The contemporary world is characterised among other things by a greater spatial integration and the consequences flowing from this phenomenon. In fact one could argue that much of our contemporary preoccupations are with problems and conflicts related to space - the manner in which it is produced, organised, controlled, inhabited, eroded, displaced. Spatial issues, as for instance mass migration, megacities, environmental degradation, border conflicts and geopolitics, influence significantly our lived experience as well as our mental conceptions. Outer space and cyberspace are additional spatial dimensions that fuel our perceptions of the present. Spatial transformations also mark the processes connecting the past to the present, the rural habitat to the urban milieu, the landscape to the cityscape, the periphery to the centre, the erstwhile colony to the 'third world' country / tourist attraction / war zone. Can then the study of spatial configurations, real or imagined, help us to understand the dynamics of the present?

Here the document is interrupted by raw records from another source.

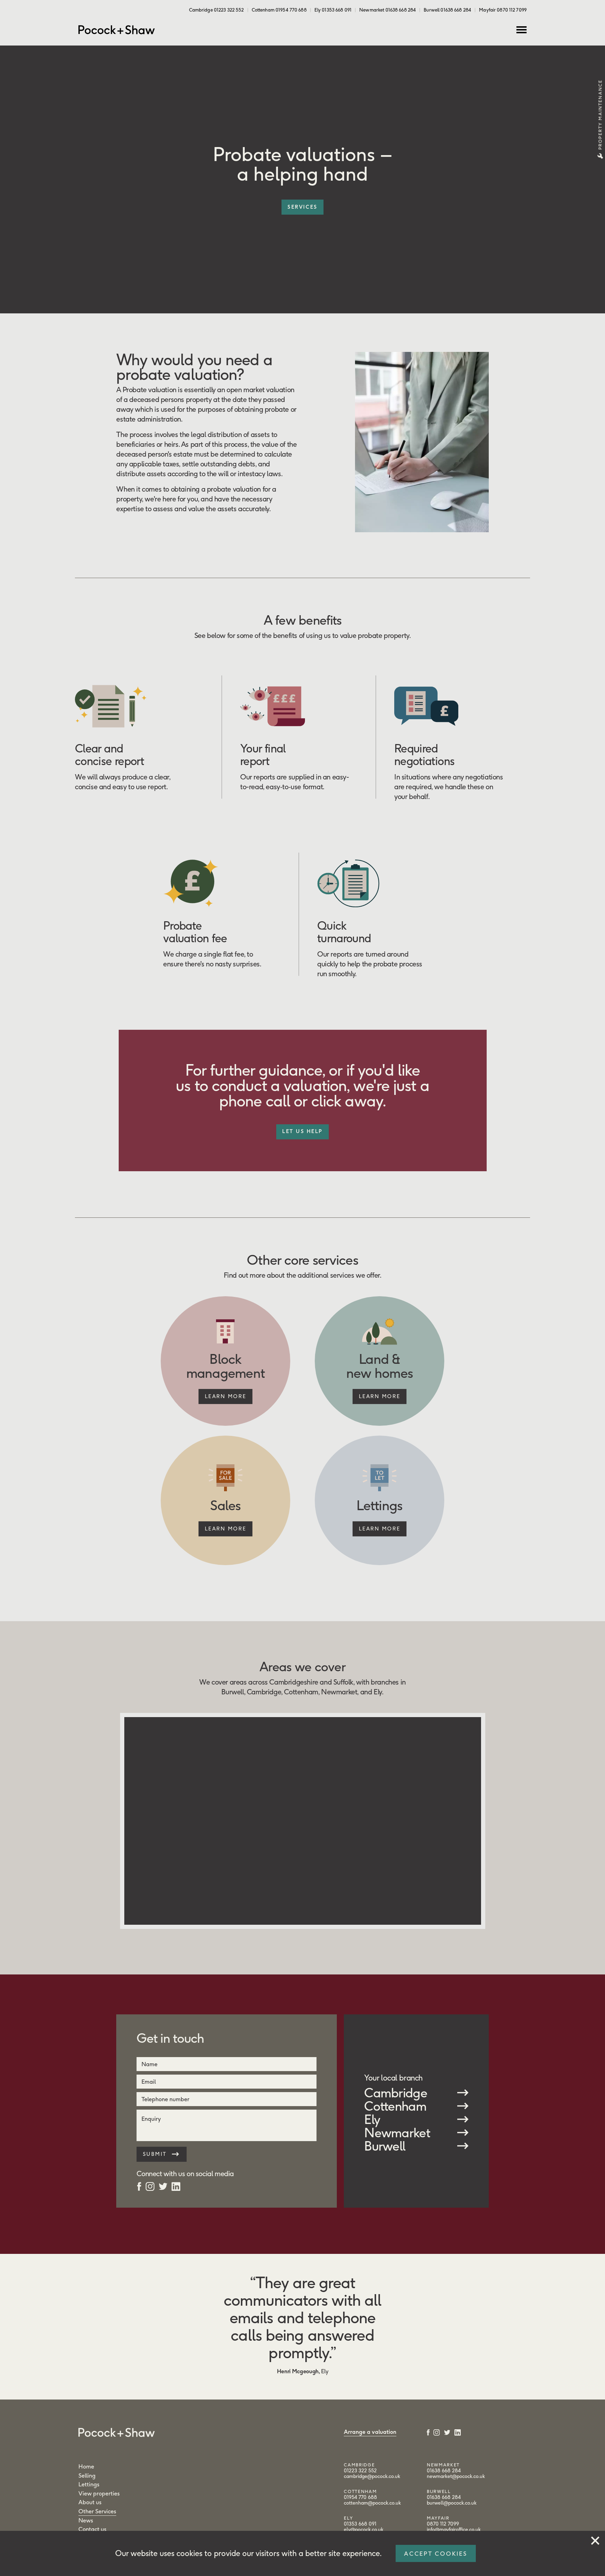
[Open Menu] (521, 29)
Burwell (384, 2146)
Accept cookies (435, 2553)
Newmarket (397, 2132)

Space is understood here not merely as place but as place inhabited and animated by a network of social relations and practices. In this sense the focus is not on space as a physical entity with quantitative properties but on topological space that draws attention to its qualitative properties, its constitutive elements, connections and convergences, continuities and discontinuities, which therefore also incorporates the dimension of time, of change and of history. Central to such a notion of space has also to be the critical engagement with the spatial notions that inform colonial and imperialist discourses of the past and the present.

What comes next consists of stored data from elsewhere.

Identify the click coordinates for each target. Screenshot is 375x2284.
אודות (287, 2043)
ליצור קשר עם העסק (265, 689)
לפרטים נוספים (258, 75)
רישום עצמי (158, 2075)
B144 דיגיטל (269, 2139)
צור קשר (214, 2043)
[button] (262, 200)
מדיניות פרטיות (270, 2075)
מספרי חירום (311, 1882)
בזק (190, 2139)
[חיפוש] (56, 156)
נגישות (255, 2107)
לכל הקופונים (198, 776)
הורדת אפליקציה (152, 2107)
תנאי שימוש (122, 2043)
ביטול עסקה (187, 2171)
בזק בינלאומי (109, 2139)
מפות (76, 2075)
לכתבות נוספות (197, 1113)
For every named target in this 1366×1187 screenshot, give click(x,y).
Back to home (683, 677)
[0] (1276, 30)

How is space in this sense, more specifically social space in the contemporary world, envisioned? How is it constructed in the so-called spatial disciplines, such as geography, and how in those with more temporal concerns, such as history? What forms does it take in the imagined spaces in literary texts, in works of art, in theatre and cinema? What are the poetics and politics of such spatial configurations?
The conference aims to bring together interdisciplinary and comparative perspectives on space as lived experience and imagined projections in literature, the arts, and film as well as in the social sciences. It wishes to explore whether and in what way such perspectives contribute to our understanding of the contemporary world.